**AIM OF THE EXERCISE:**
Reproduce every one of the records below word for word, leaving each line unchanged.

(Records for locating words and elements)
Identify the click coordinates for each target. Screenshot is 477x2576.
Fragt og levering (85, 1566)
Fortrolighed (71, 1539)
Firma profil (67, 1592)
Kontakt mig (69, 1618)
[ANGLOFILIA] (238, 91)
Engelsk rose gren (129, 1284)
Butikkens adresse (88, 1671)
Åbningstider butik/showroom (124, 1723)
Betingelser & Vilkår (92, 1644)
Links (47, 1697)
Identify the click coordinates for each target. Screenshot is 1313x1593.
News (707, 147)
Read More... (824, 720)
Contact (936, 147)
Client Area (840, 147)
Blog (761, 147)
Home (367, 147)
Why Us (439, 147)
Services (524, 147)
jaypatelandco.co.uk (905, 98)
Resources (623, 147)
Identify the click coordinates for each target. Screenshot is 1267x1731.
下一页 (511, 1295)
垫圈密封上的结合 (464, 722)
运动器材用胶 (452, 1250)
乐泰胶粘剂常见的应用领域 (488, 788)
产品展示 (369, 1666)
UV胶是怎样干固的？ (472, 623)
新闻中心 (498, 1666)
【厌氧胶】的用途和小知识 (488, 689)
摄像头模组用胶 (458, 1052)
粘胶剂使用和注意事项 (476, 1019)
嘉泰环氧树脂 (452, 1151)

**TASK OUTPUT:**
Identify the click coordinates for each target. Screenshot is 477x2576.
Fragt og levering (85, 1566)
Fortrolighed (71, 1539)
Firma profil (67, 1592)
Kontakt mig (69, 1618)
[ANGLOFILIA] (238, 91)
Engelsk rose gren (129, 1284)
Butikkens adresse (88, 1671)
Åbningstider butik/showroom (124, 1723)
Betingelser & Vilkår (92, 1644)
Links (47, 1697)
Identify the click coordinates for each target. Screenshot is 1313x1593.
News (707, 147)
Read More... (824, 720)
Contact (936, 147)
Client Area (840, 147)
Blog (761, 147)
Home (367, 147)
Why Us (439, 147)
Services (524, 147)
jaypatelandco.co.uk (905, 98)
Resources (623, 147)
Identify the click coordinates for each target. Screenshot is 1267x1731.
下一页 (511, 1295)
垫圈密封上的结合 (464, 722)
运动器材用胶 (452, 1250)
乐泰胶粘剂常见的应用领域 (488, 788)
产品展示 (369, 1666)
UV胶是怎样干固的？ (472, 623)
新闻中心 (498, 1666)
【厌氧胶】的用途和小知识 (488, 689)
摄像头模组用胶 (458, 1052)
粘胶剂使用和注意事项 (476, 1019)
嘉泰环氧树脂 (452, 1151)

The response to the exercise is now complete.